### [Selected excerpt]
* BEGIN *

Hi hackers, During replication, when a new timeline is detected, PostgreSQL creates a new zero-filled WAL segment on the new timeline instead of copying the partial segment from the previous timeline. This diverges from the behavior during timeline switches at startup. This discrepancy can cause problems — especially under slow replication. Consider the following scenario:
last record in TLI | | timeline switch point
v v
|-----TLI N---------------|0000000000000000000
|
|-----TLI N+1--00000000000|0000000000000000000
If a standby is promoted before the WAL segment containing the last record
of the previous timeline has been fully copied to the new timeline, startup
may fail. We have observed this in production, where recovery aborts with
"PANIC: invalid magic number 0000 in WAL segment ..."
I’ve attached:
* a patch and a TAP test that reproduce the issue;
* a draft patch that, on timeline switch during recovery, copies the
remainder of the current WAL segment from the old timeline — matching the
behavior used after crash recovery at startup.
All existing regression tests pass with the patch applied, but I plan to
add more targeted test cases.
I’d appreciate your feedback. In particular:
* Is this behavior (not copying the segment during replication) intentional?

* END *

### [Material provided]
* BEGIN *

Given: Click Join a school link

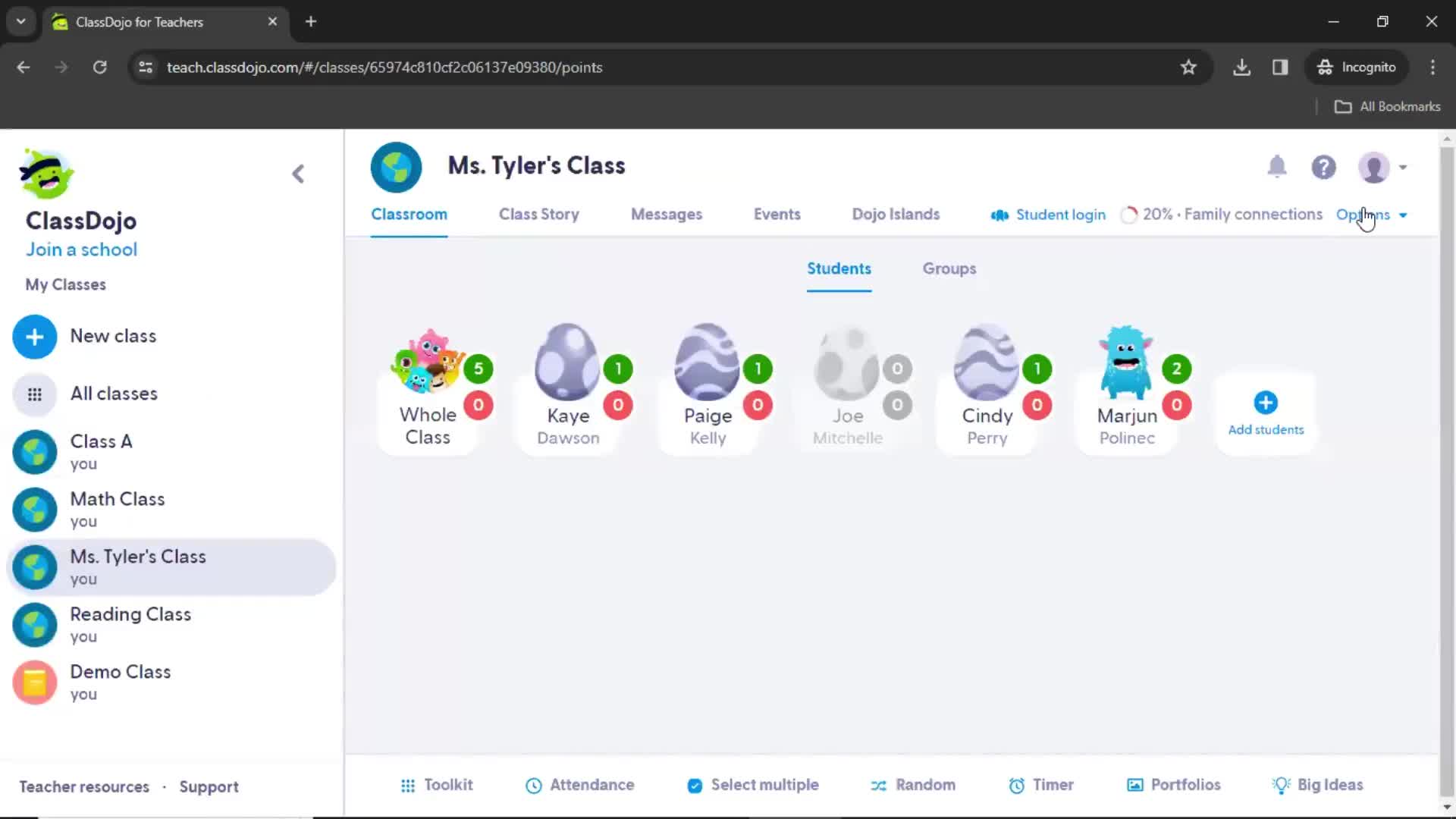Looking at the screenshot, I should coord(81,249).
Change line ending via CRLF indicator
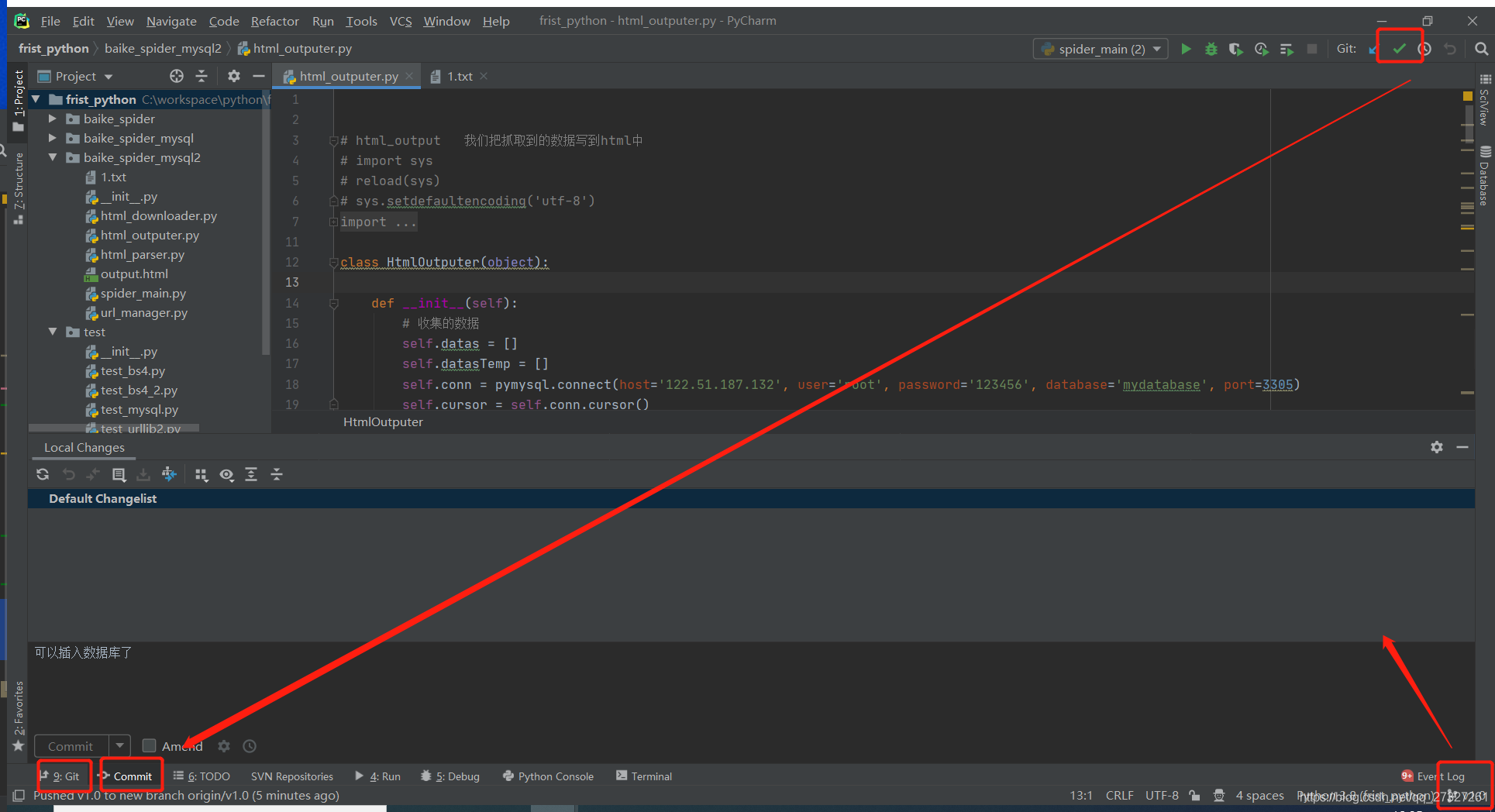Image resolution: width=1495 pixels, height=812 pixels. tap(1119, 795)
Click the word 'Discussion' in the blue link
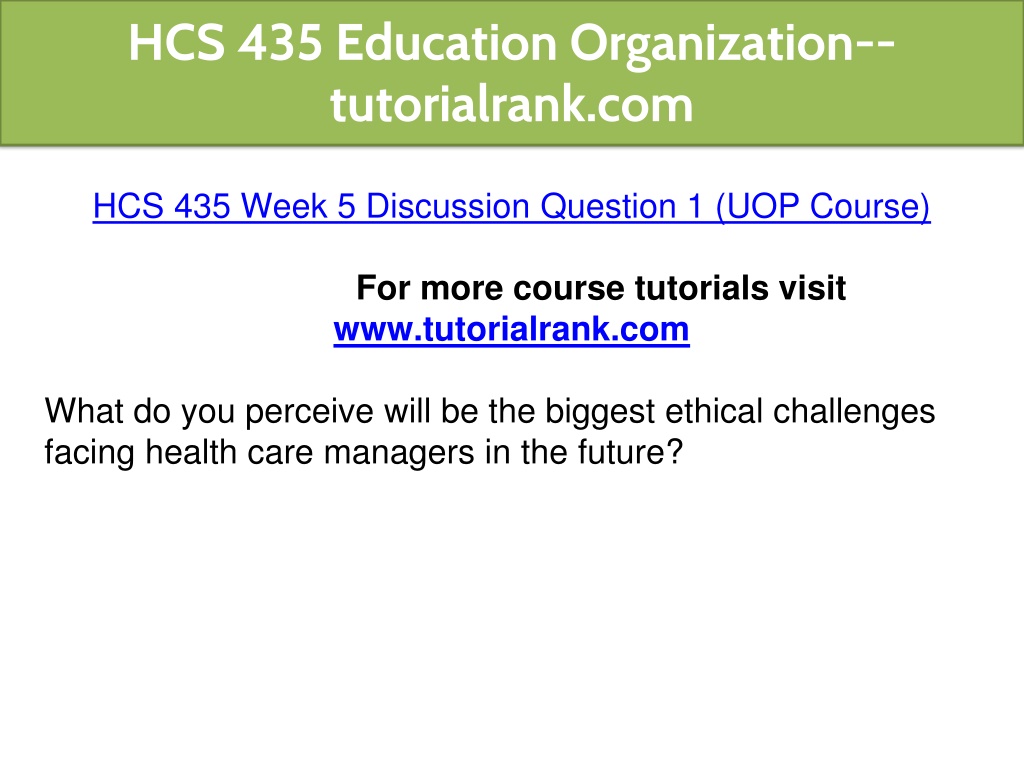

* END *

### [Exercises]
A) In the post on WAL timeline switches, what does PostgreSQL create on the new timeline when it detects one during replication?
B) Write out the listing again with "Click" substituted by "Select" and nothing else changed. Omit the pictures.
The post and the listing were taken from unrelated sources.

### [Solutions to the tasks]
A) A new zero-filled WAL segment.

B)
Given: Select Join a school link

Looking at the screenshot, I should coord(81,249).
Change line ending via CRLF indicator
Image resolution: width=1495 pixels, height=812 pixels. tap(1119, 795)
Select the word 'Discussion' in the blue link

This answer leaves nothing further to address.